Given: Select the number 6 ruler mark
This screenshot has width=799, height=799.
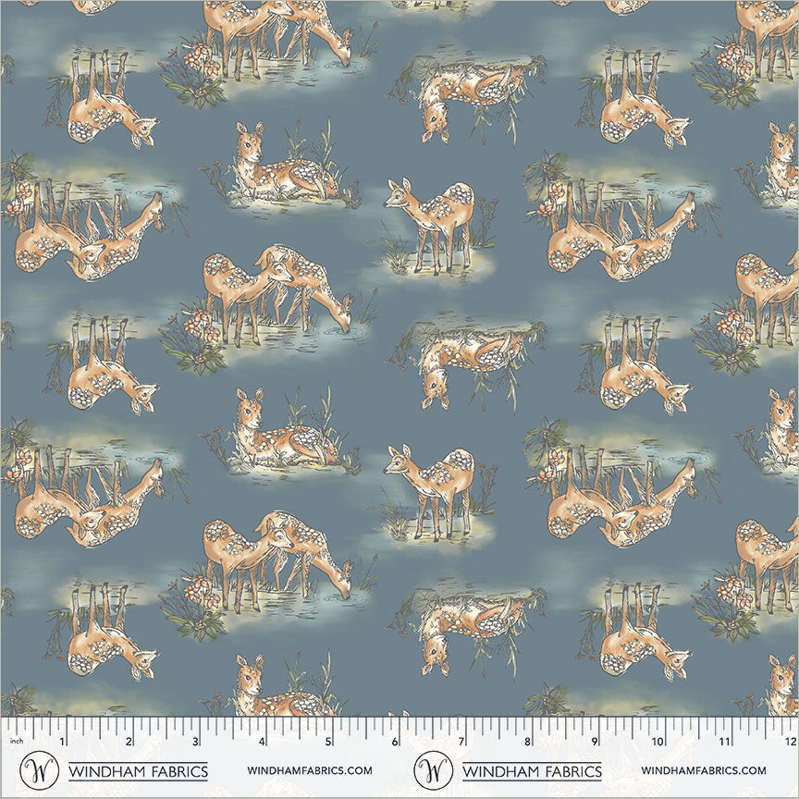Looking at the screenshot, I should tap(395, 742).
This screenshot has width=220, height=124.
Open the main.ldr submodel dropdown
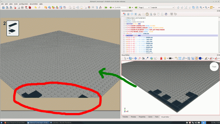click(x=163, y=8)
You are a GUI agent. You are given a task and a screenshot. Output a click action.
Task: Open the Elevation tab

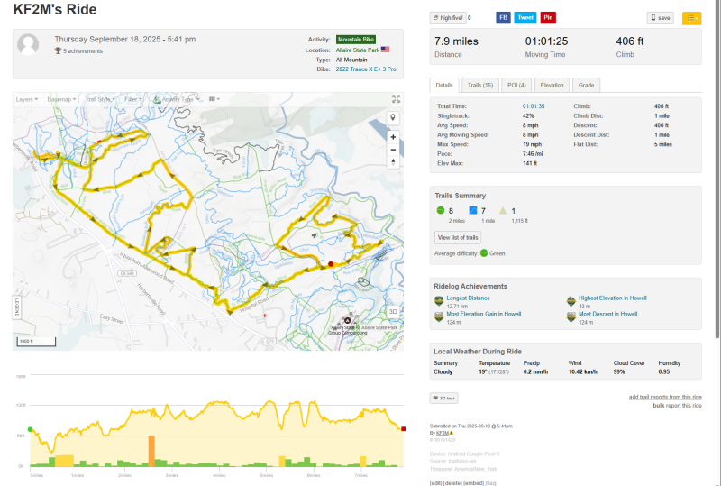pos(552,85)
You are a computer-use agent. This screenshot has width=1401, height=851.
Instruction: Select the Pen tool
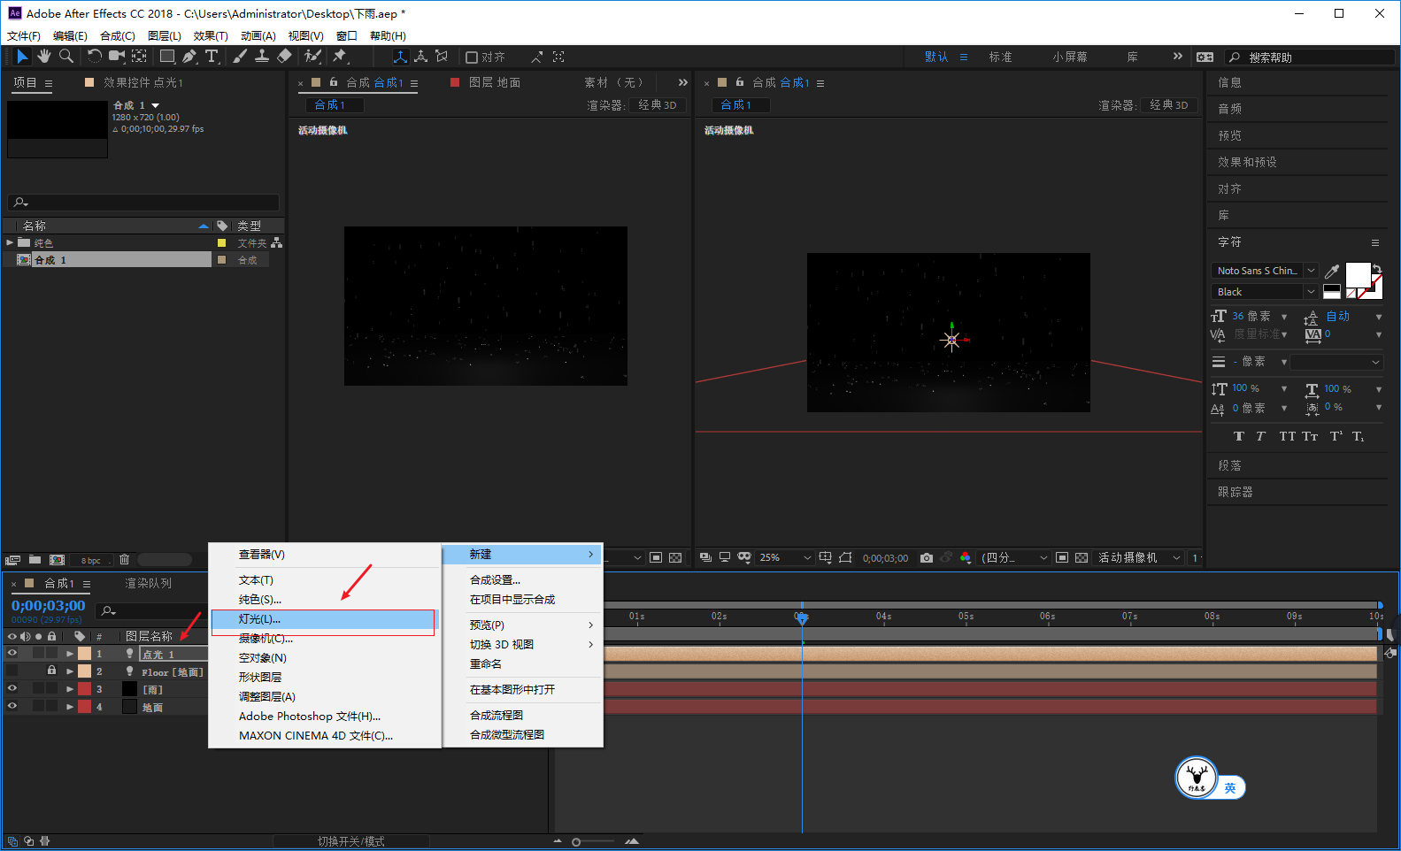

____________________

Starting from the line with "Open the main.ldr submodel dropdown" in the records above, repeat each line exactly until you have written the line with "You are a computer-use", then stop; drop the pictures.

[RESULT OF THE TASK]:
Open the main.ldr submodel dropdown
click(x=163, y=8)
You are a GUI agent. You are given a task and a screenshot. Output a click action.
Task: Open the Elevation tab

pos(552,85)
You are a computer-use agent. This screenshot has width=1401, height=851.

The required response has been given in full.